Poco dopo, il signor Spadoni di Padova estrae un cartellino anche nei confronti
di Chinchio per un fallo in mischia. Il momento è propizio ma gli ospiti si
difendono con grande tenacia.
Al 31’,
finalmente l’Emilbanca trova la via giusta. Signora e Zambrella fraseggiano
sulla corsia mancina con quest’ultimo che vola a siglare la meta che dovrebbe
chiudere il discorso. Giannuli è un cecchino ed il punteggio sale sul 39 a 26.
Con dieci
minuti rimasti nella clessidra ed un vantaggio di 13 punti qualcuno comincia ad
intravedere la vittoria. Troppo presto però, perché i veneti non sono mai domi
e rimettono ancora una volta tutto in discussione. A quattro dal termine, Sari
segna la quinta meta ospite che, seguita dalla trasformazione bianconera,
riporta Mirano a – 6.
Tensione in
tribuna.
Nel finale
succede letteralmente di tutto. Prima una meta annulla a Will Wright (peccato
per lo straordinario gesto tecnico, con palla arpionata in volo e meta in
tuffo), partito da posizione irregolare. Poi, allo scadere, la spinta dello
loro carrettino sfonda la disperata trincea bolognese che non può opporsi alla
marcatura del 39 a 38.
La
trasformazione seguente esce di una manciata di centimetri alla sinistra del
palo rossoblù e la partita di fatto si chiude qua.
Al triplice
fischio fa festa l’Emilbanca, ma è stata una battaglia d’altri tempi che ha
regalato una giostra di emozioni incredibile a tutti gli appassionati presenti
sugli spalti.
Adesso
qualche ora di festa, poi testa verso il prossimo impegno che vedrà il Bologna
1928 affrontare Mogliano ancora una volta fra le mura amiche dello stadio
“Dozza”.
Man of the
match. Alessandro Signora. L’ala
rossoblù è padrona indiscussa della fascia. Grazie alla sua velocità diventa
una spina nel fianco per la difesa veneziana che non riesce quasi mai a
fermarlo (se non con le cattive). Segna e fa segnare. Dalla tribuna non vi sono
dubbi: è stato decisamente il migliore in campo.
Da
sottolineare anche l’ottima prova di Matteo
Cesari, più volte evidenziata dai commenti positivi del pubblico di ambo le
parti.
Tabellini
Bologna 1928 v. Mirano 1957 39-38
(punti in classifica: 5 -2)
Rugby
Bologna 1928: Alberghini, Zambrella (67’ Wright), Giannuli,
Neri, Signora, Bottone (75’ Rizzoli), Sergi, Macchione, Schiavone, Vedrani,
Cesari, Tosatto(44’ Gambelunghe), Barbolini (45’ Sandri), Anteghini, Fadanelli
(54’ Macchione Em.)
A disp.
Guandalini, Micheler
All. Guermandi.
Rugby Mirano
1957: Perozzo (26’ Bonfio), Gasparini (50’
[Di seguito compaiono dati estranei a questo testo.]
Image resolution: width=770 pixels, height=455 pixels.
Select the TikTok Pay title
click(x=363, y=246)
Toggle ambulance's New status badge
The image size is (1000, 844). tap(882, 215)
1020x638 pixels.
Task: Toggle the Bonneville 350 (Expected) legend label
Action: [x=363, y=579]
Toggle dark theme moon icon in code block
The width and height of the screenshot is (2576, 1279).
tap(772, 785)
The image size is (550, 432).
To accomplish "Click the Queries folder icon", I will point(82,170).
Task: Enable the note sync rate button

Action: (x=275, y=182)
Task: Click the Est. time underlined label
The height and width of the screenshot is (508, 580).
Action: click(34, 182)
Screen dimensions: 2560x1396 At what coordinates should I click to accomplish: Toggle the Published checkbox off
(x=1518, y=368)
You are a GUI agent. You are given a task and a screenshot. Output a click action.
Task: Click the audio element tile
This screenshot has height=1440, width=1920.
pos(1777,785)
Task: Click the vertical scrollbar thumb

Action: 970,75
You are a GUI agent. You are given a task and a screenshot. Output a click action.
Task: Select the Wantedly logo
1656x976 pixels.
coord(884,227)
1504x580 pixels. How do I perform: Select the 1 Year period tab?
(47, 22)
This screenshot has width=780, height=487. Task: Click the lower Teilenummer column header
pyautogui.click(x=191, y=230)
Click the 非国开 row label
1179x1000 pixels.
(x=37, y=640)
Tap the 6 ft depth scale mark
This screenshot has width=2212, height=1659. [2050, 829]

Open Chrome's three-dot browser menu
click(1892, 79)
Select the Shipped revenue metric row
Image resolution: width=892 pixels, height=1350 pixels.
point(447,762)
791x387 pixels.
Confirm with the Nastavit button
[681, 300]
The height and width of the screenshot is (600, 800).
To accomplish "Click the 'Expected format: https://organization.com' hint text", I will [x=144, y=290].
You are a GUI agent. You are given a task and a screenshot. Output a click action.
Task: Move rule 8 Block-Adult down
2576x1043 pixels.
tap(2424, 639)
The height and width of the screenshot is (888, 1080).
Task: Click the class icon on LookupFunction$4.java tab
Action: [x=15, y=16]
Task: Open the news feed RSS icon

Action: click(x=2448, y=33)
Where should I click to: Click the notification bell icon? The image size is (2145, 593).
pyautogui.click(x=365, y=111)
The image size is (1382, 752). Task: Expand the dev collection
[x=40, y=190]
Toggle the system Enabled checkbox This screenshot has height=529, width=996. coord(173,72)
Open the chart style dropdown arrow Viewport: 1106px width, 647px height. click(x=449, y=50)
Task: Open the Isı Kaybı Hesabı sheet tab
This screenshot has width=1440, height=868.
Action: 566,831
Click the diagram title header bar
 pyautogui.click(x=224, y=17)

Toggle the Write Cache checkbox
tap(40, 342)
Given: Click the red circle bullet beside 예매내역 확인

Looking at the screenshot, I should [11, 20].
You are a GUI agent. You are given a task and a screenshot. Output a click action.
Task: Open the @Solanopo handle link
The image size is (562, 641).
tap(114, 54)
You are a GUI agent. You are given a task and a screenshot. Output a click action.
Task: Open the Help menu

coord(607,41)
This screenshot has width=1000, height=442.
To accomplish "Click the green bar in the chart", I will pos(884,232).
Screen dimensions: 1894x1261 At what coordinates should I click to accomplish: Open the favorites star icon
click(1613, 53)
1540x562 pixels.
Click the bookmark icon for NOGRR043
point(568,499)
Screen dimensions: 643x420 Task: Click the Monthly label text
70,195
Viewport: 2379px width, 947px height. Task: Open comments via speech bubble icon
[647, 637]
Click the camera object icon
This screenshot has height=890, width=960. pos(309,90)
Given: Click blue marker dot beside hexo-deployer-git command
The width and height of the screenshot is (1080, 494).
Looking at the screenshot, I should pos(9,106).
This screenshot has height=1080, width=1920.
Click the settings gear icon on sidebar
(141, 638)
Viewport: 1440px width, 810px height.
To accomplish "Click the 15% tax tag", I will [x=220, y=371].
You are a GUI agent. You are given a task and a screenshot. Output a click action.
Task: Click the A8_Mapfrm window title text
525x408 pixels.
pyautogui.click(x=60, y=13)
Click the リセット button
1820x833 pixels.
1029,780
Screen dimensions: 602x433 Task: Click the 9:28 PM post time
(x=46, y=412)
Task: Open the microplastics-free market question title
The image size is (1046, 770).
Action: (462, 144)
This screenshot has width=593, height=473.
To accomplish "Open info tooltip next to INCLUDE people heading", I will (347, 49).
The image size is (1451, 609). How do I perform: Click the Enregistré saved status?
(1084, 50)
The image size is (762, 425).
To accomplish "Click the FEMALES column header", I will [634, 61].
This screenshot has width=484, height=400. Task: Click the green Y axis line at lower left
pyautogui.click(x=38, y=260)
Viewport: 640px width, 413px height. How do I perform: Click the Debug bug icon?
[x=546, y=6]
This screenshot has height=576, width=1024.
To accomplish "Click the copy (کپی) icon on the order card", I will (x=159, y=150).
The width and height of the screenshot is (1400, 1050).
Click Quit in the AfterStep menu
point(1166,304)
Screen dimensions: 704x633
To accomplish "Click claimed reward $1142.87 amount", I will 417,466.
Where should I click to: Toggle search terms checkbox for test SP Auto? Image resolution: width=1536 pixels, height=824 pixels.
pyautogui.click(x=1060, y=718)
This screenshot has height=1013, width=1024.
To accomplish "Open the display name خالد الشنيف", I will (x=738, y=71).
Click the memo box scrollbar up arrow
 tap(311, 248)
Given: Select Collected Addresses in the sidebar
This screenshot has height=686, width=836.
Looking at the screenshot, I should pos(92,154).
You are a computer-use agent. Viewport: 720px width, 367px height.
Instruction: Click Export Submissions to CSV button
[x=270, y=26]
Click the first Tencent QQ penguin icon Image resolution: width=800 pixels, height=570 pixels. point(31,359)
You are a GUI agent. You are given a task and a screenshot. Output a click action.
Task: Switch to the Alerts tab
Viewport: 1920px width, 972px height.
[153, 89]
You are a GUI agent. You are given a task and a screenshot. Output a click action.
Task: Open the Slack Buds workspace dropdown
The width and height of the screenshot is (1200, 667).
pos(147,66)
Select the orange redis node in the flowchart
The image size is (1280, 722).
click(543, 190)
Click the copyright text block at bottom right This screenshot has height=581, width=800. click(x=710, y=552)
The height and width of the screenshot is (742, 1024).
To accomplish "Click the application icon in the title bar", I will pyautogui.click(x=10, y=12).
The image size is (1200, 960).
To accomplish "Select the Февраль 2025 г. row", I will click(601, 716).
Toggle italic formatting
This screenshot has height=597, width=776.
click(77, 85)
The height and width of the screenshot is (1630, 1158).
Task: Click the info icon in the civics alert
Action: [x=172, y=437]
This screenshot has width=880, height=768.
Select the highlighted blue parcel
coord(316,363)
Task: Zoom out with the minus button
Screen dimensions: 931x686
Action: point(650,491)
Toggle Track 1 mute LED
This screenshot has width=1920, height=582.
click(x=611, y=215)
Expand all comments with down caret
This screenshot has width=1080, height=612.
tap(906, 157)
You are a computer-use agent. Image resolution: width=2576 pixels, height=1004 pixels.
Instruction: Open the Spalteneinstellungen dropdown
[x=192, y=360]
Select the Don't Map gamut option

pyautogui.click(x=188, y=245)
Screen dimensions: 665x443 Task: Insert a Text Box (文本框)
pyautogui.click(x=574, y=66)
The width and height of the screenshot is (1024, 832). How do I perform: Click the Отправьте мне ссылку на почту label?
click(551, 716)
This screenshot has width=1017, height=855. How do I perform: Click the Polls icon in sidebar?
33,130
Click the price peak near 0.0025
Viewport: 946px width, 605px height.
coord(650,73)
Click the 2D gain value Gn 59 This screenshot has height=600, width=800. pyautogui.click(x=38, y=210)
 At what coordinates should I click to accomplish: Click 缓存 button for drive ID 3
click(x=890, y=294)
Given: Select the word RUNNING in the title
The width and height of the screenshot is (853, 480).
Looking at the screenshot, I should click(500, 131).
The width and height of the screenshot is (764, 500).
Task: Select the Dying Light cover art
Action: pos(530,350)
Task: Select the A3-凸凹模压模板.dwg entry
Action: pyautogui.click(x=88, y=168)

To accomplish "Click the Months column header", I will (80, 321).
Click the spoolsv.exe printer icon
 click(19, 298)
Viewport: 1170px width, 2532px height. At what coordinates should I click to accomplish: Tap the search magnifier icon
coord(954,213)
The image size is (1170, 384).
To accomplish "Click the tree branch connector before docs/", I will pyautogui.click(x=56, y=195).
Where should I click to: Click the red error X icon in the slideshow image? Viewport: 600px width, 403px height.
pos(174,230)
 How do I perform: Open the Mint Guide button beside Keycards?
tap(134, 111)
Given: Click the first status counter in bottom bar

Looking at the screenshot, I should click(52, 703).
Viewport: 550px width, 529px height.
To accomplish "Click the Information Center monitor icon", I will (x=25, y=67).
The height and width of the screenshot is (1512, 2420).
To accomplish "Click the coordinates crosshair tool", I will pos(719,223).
Lazzari), Maso, Bonaldo, Nigro, Masaro (80’ Zabbeo), Tomaello, Negrato (50’
Sari), Filippin, Pellizzon (50’ Campagnaro), Chitoroaga, Tobio, Menin, Rampado,
Chinchio (80’ Menegazzo).
All. Bovo
Marcatori
Bologna 1928: 7’ Macchione, 26’ Zambrella + tr. Giannuli,
29’ Schiavone + tr. Giannuli, 46’ cdp Giannuli, 50’ cdp Giannuli, 55’ Signora +
tr. Giannuli, 67’ Zambrella + tr. Giannuli.